Studio Physics I
Activity 02 – Introduction to Two-Dimensional Motion
Observations
1. Double-click on file Projectile.xmbl from your Physics I folder, or you can download the files
you need (LoggerPro and movie clip) from the Physics I web site on the Activities page. This
will start LoggerPro-3. The program will warn you that there is no data interface attached.
This is OK because we are analyzing a video clip. Click “OK” (twice) and your screen
should look like the image below.
2. There are two “pages” in this file, corresponding to the two major steps in the activity. The
first page is labeled “1. Digitize”. The purpose of this page is to use the cursor to pick the
center of the ball in each frame of the video. Click the #1 icon (“Add Point”) and then the #2
icon (“Toggle Trails”) to the right to begin digitizing the points.
3. Center the cursor over the small white ball shown in the figure and click.
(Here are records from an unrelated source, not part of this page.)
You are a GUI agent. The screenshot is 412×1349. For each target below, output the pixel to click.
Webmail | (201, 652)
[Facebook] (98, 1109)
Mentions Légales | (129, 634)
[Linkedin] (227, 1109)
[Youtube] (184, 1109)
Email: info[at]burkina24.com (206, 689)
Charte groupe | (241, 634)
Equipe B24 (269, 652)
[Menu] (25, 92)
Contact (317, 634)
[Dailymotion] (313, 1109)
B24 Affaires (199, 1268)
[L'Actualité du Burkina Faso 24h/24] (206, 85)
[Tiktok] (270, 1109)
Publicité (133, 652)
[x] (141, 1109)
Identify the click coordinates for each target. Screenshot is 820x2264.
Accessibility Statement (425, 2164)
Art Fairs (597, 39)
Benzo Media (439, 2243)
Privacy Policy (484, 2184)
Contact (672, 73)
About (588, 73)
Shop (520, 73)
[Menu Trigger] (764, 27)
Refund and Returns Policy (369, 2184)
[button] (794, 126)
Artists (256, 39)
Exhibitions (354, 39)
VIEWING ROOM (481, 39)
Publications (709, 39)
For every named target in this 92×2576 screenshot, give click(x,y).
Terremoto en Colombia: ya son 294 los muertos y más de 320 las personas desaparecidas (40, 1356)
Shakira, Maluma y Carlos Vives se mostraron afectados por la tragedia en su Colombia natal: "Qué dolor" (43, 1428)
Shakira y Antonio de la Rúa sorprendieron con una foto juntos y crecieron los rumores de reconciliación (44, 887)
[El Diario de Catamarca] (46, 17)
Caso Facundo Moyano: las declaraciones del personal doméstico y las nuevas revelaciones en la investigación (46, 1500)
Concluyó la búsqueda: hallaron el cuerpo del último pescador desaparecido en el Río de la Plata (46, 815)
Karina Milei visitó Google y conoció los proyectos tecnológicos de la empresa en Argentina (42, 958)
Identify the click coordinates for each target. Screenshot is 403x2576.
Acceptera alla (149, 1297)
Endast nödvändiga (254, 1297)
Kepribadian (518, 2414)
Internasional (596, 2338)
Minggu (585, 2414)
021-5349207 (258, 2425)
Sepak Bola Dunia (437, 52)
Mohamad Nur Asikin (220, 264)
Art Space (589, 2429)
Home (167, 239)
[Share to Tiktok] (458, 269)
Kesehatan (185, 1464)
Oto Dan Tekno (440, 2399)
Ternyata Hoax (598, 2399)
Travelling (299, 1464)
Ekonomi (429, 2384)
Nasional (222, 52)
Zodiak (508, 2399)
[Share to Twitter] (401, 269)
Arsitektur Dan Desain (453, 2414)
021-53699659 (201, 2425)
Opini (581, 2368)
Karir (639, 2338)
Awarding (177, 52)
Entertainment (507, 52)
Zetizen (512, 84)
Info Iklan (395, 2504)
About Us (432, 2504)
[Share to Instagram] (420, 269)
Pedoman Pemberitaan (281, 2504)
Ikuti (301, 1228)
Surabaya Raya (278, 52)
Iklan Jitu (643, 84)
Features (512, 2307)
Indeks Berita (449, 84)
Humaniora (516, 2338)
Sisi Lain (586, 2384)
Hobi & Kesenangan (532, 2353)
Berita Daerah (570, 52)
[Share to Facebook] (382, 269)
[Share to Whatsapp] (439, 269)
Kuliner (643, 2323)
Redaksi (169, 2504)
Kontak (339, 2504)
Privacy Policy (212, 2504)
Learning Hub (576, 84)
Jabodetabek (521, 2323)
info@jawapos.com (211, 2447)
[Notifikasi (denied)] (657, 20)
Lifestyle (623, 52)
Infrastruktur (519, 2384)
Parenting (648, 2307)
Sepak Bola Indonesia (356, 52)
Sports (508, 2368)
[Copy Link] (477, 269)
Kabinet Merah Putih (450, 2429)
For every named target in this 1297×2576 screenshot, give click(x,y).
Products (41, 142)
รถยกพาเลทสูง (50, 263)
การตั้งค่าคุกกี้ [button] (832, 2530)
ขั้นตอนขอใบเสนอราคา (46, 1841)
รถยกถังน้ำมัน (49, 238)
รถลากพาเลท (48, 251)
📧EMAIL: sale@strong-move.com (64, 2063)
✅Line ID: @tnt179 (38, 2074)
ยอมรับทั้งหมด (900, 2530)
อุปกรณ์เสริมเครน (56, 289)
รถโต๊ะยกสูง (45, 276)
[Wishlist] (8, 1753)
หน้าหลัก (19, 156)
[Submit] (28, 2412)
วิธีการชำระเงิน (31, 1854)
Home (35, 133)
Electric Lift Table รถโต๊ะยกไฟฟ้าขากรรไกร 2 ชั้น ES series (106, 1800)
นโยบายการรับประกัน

The movie will
advance to the next frame and a small red dot should appear at the location of the cursor at
the time you clicked the mouse. (The first selection will not show.) Take the time to center
over the ball carefully. It is easier to take good data the first time than to have to re-measure
later. Collect seven data points by leaving seven points (no more, no less) on the screen.
You can save your LoggerPro file at this point if you are low on time,
but you should be able to finish the analysis step in class.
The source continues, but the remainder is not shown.